Court of Appeals of North Carolina.
*914 Attorney Gen. Lacy H. Thornburg by Asst. Atty. Gen. Anita LeVeaux Quigless, Raleigh, for the State.
Merrell, Tillett & Barnes by Edgar L. Barnes, Nags Head and Phillip H. Hayes, Jr., Avon, for defendant-appellant.
ORR, Judge.
Even though the defendant in the case at bar has entered a plea of guilty to the charges against him, he has preserved his right of appeal pursuant to N.C.Gen.Stat. § 15A-979(b) from the denial of his motion to suppress the evidence seized as a result of the search by Officer Gregory.

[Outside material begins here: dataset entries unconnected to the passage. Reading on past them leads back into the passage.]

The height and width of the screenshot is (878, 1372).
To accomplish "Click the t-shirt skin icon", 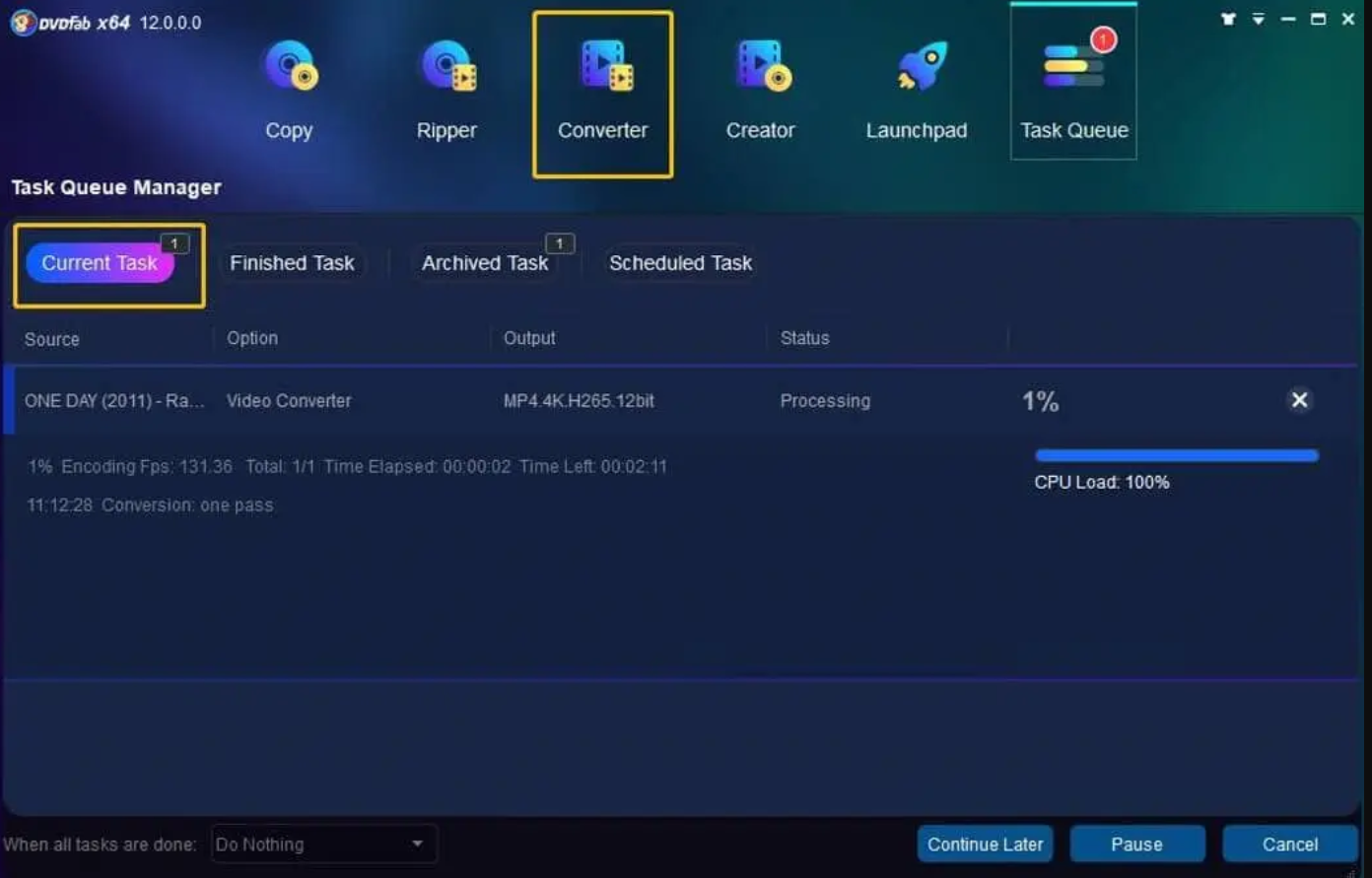I will click(x=1228, y=19).
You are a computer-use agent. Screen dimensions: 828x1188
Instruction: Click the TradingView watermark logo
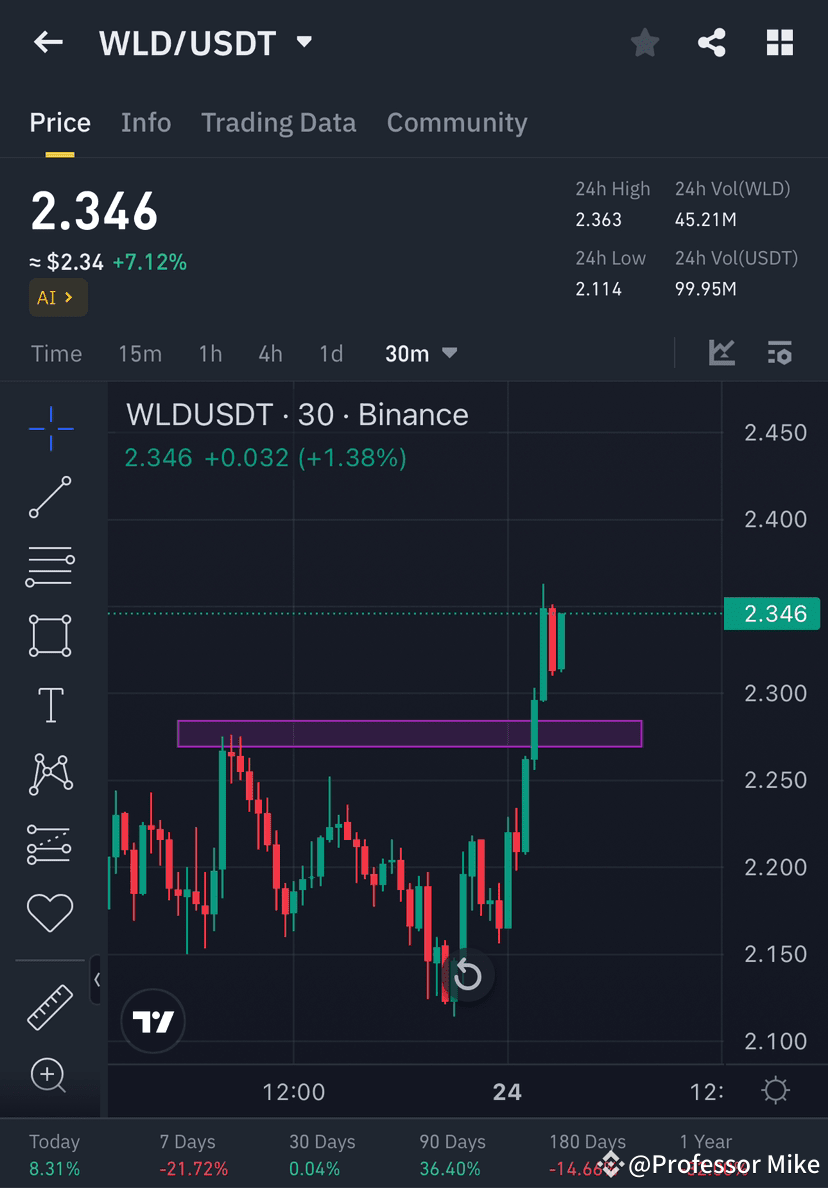coord(152,1021)
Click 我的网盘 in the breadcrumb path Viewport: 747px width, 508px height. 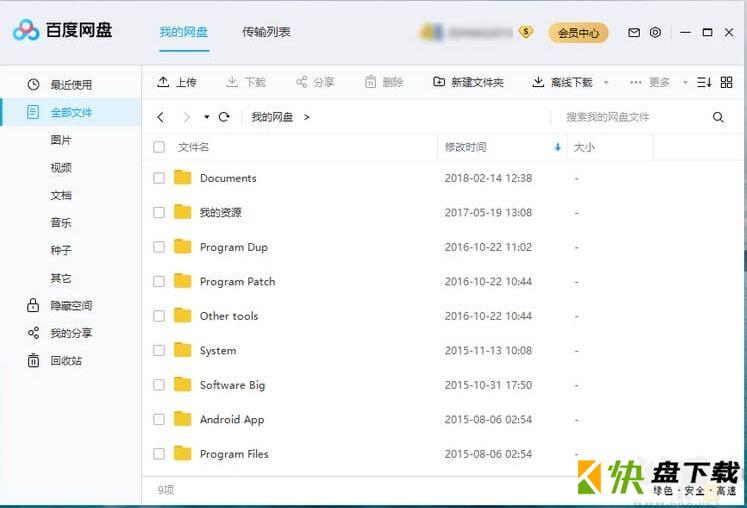[272, 117]
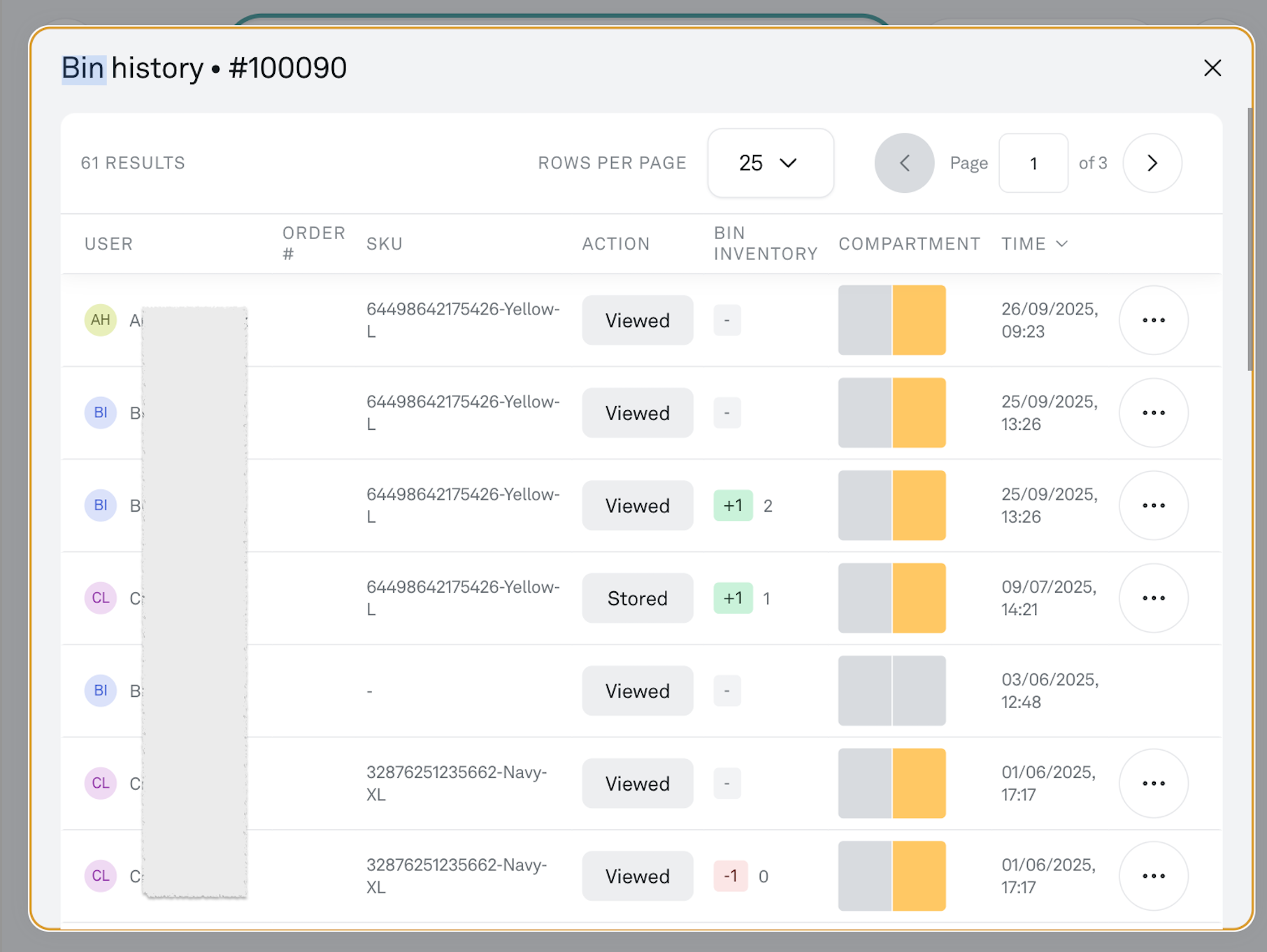Image resolution: width=1267 pixels, height=952 pixels.
Task: Click the dialog's vertical scrollbar
Action: point(1250,239)
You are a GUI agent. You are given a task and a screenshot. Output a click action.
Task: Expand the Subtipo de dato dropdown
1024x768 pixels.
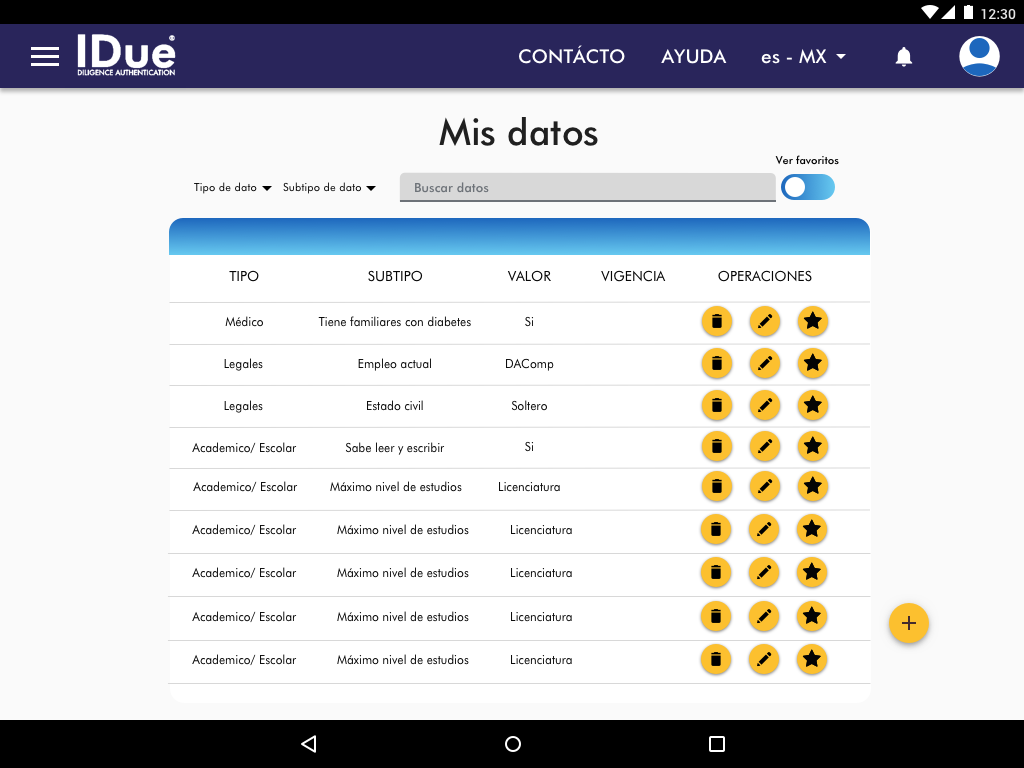329,188
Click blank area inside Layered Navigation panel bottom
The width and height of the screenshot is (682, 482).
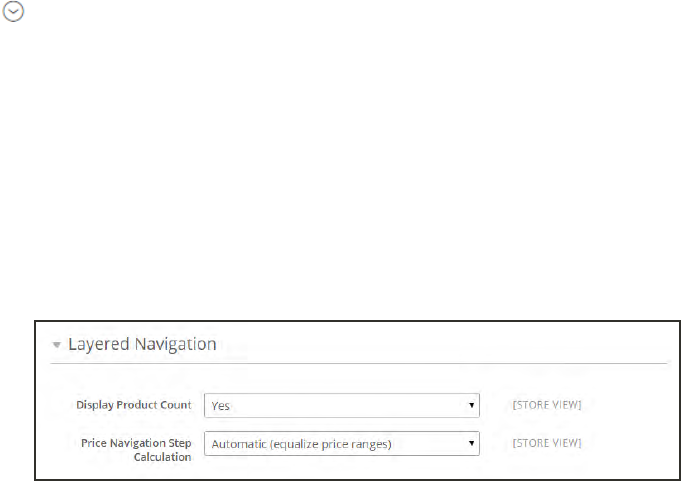pos(360,470)
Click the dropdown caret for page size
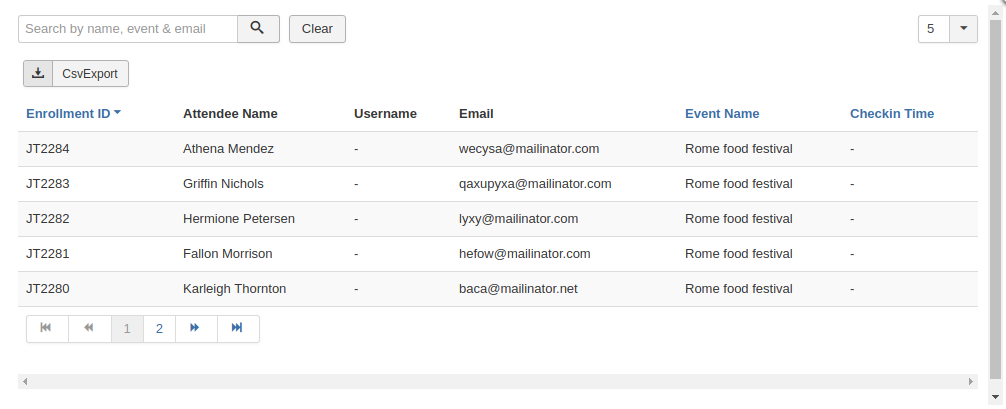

Defendant contends on appeal that the cocaine was found as a result of an unlawful search and seizure, thereby violating his rights under the Fourth Amendment of the United States Constitution and the Constitution of the State of North Carolina. We agree with defendant's argument and reverse the decision of the trial court.
We note at the onset that in a review of the denial of defendant's motion to suppress, we must first determine whether there was competent evidence to support the trial court's findings of fact. If the evidence presented was competent, the findings are conclusive and binding on appeal. State v. Fleming, 106 N.C.App. 165, 415 S.E.2d 782 (1992). Defendant has not contested the findings or conclusions of the trial court. They are therefore conclusive and binding on this Court. Id. at 168, 415 S.E.2d at 784.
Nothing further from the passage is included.